Personal Budgets are one part of a new system of
support
Any problems with the system?
• The practice of self assessment is of
questionable legality – in R (B) v Cornwall CC
[2009] EWHC 491 (Admin), at para [68]
Hickinbottom J observed that a council could
not ‘avoid its obligation to assess needs etc by
failing to make an appropriate assessment
themselves, in favour of simply requiring the
service user himself to provide evidence of his
needs’.
• In R (Savva) v Kensington & Chelsea RLBC
[2010] EWHC 414 (Admin) illustrates a
potential problem. Facts:
• 70-year-old applicant completed a SelfAssessment Questionnaire (SAQ);
• it decided that this equated to a ‘points score’

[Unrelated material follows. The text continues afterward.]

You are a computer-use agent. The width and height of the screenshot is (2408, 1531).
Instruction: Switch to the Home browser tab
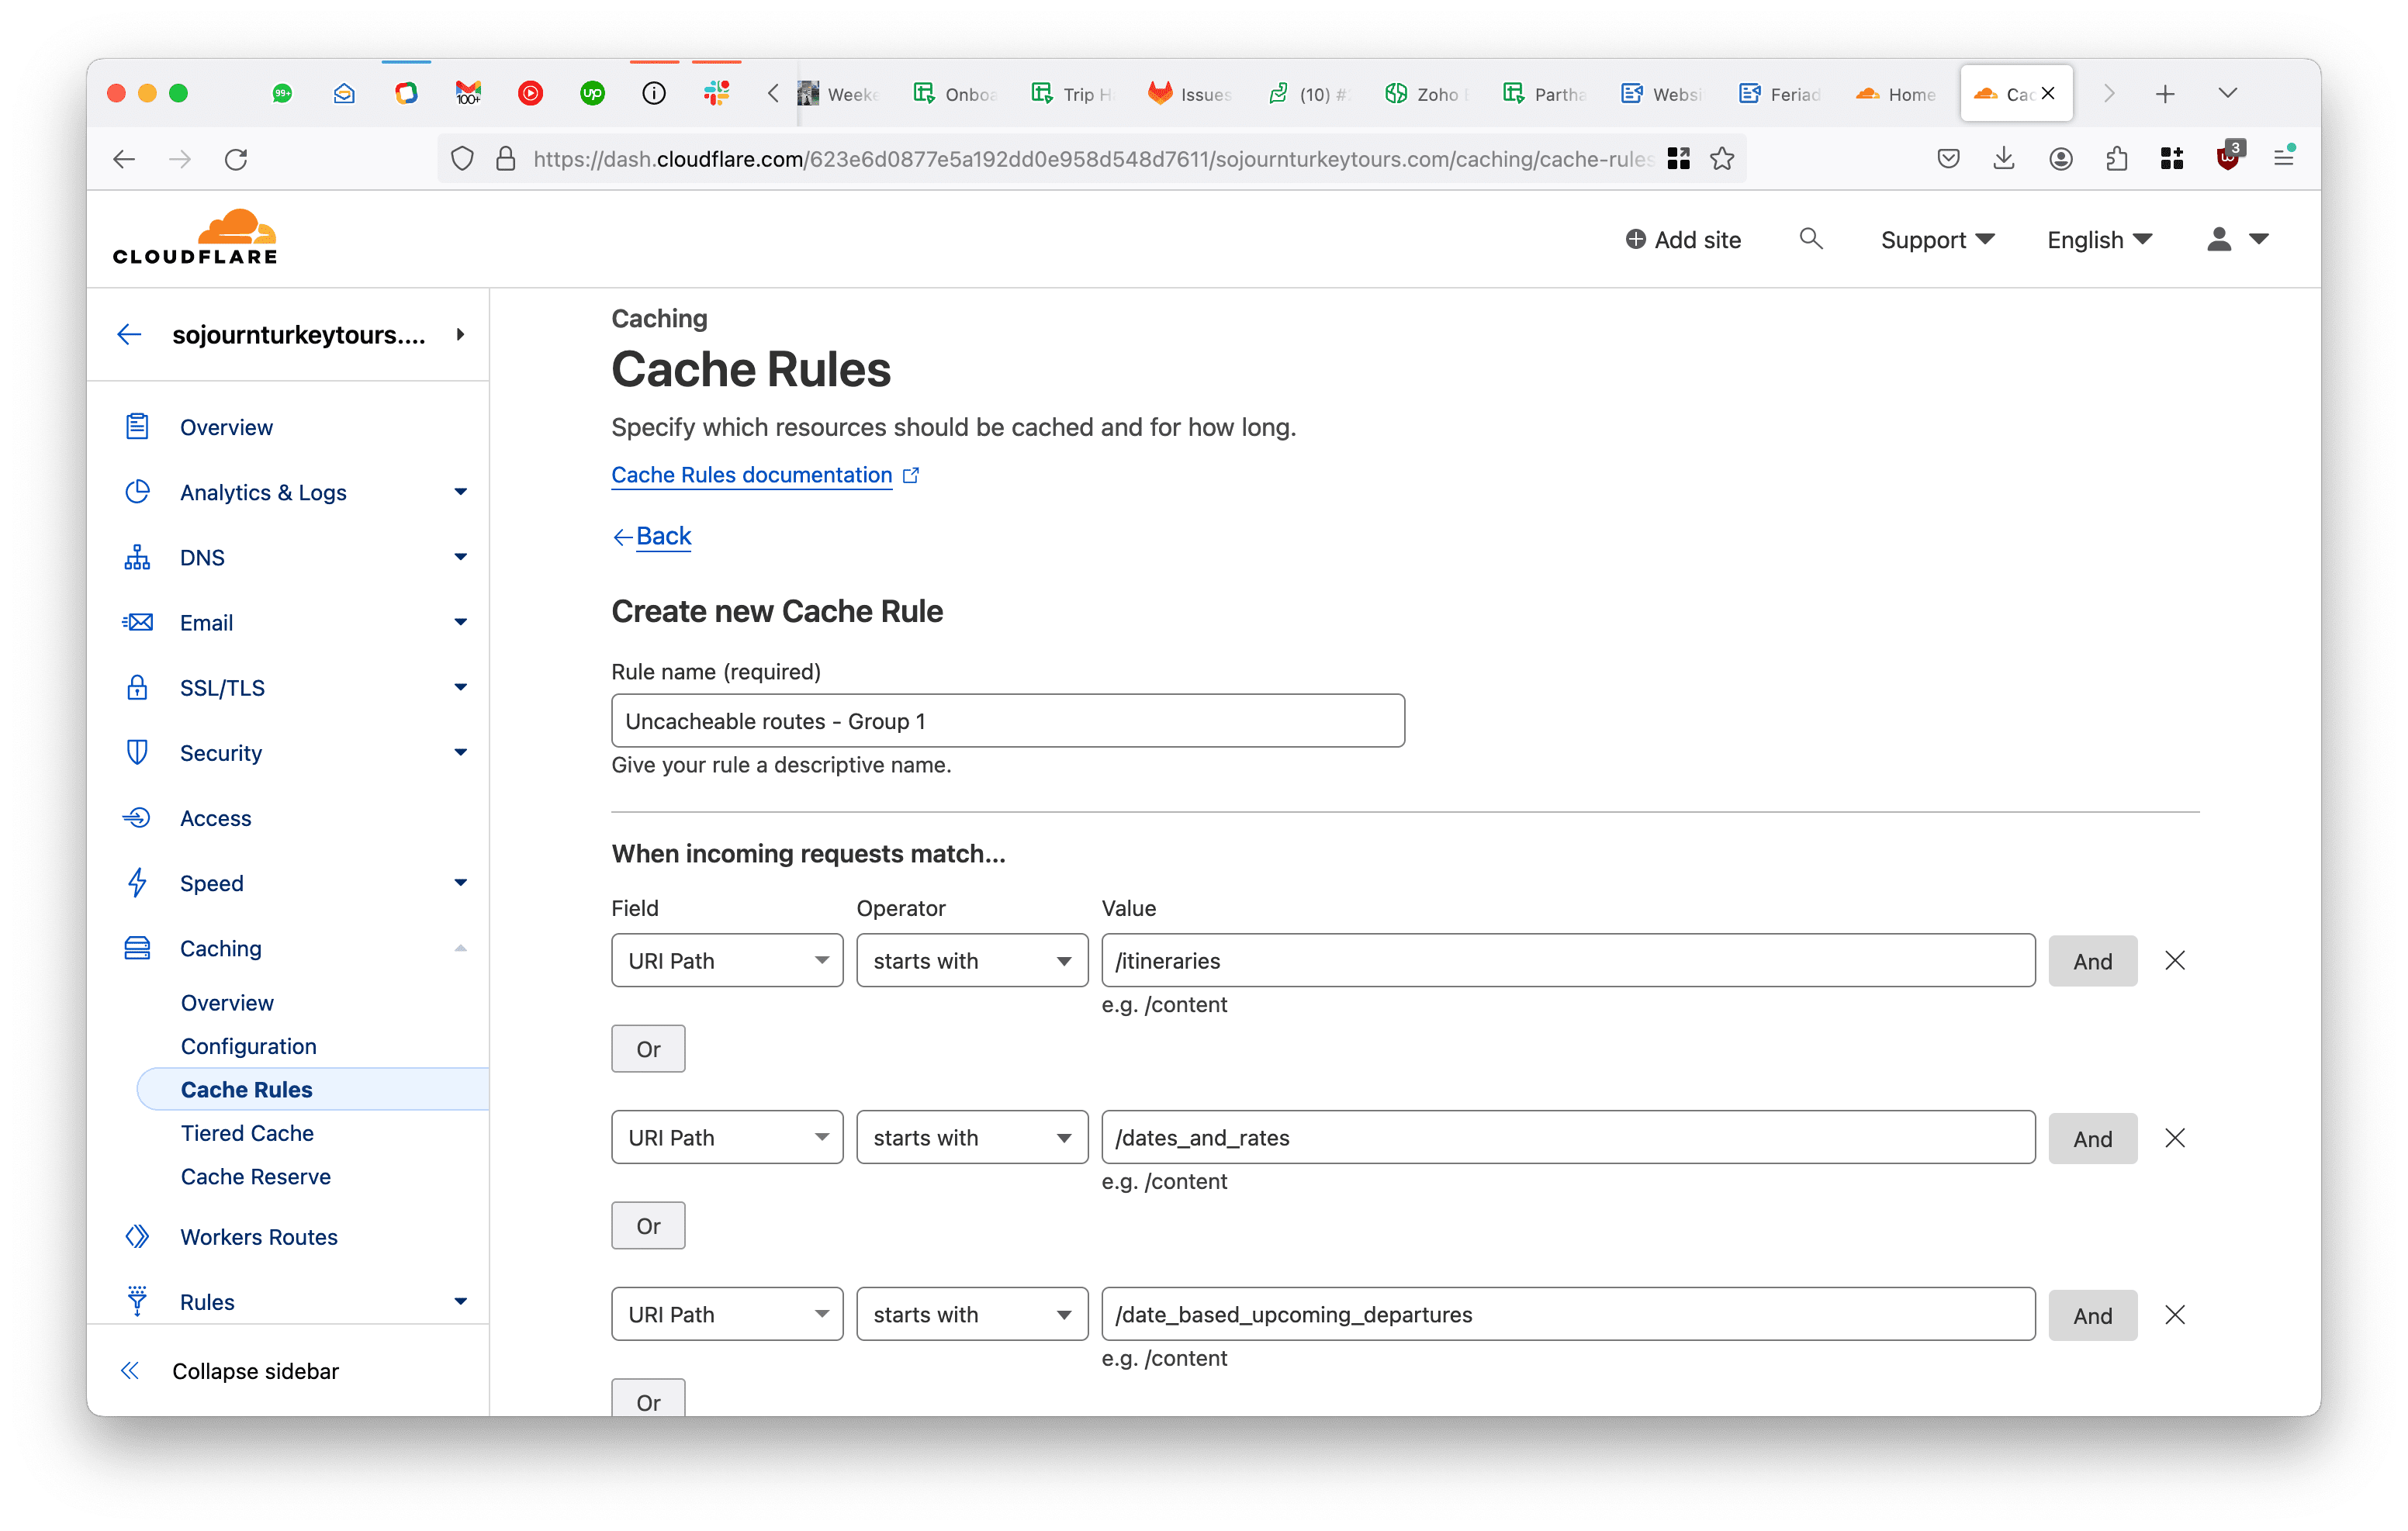pyautogui.click(x=1897, y=94)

of 16 under their RAS translating to value of
£82.91 per week.
• the council adjusted it to £132.56, and was then
increased to £170.45.
• she was admitted to hospital with increasing
needs and completed SAQ and was awarded 28
points equating to a value of £112.21 adjusted to
£142.02 then to £170.45.
• It was challenged successfully on the basis that
although her needs had increased substantially,
her allowance remained unchanged: the judge,
like the applicant could make neither head nor
tail of it.
Legal principles
• There are three fundamental legal
foundations to the concept of
‘personalisation’ and ‘independent living’,
namely:
• 1. The UN Convention on the Rights of
Persons with Disabilities (ratified by the UK in
2009), in particular see Article 19: Living
independently and being included in the
community which provides that:
• ‘(a)Persons with disabilities have the
opportunity to choose their place of residence
and where and with whom they live on an
equal basis with others and are not obliged to
live in a particular living arrangement;
• (b) Persons with disabilities have access to a
range of in-home, residential and other
community support services, including
personal assistance necessary to support living
and inclusion in the community, and to
prevent isolation or segregation from the
community;
• (c) Community services and facilities for the
general population are available on an equal
basis to persons with disabilities and are
responsive to their needs.’
• 2.
Equality Act 2010 (‘EA 2010”) which states:
• “(1) A public authority must, in the exercise of its functions,
have due regard to the need to—
• (a) eliminate discrimination, harassment, victimisation and
any other conduct that is prohibited by or under this Act;
• (b) advance equality of opportunity between persons who
share a relevant protected characteristic and persons who
do not share it;
• (c) foster good relations between persons who share a
relevant protected characteristic and persons who do not
share it.
• 3. Article 8 of the ECHR considerations, in
particular the case of R (A & B) v East Sussex
County Council No 2 (2003) 6 CCLR 194 in which
Munby J (as he then was) reinforced that the
right of a disabled individual to participate in the
life of the community and to have what he
described as ‘access to essential economic and
social activities and to an appropriate range of
recreational and cultural activities’, thereby
prevented isolation and being deprived of the
possibility of developing a personality.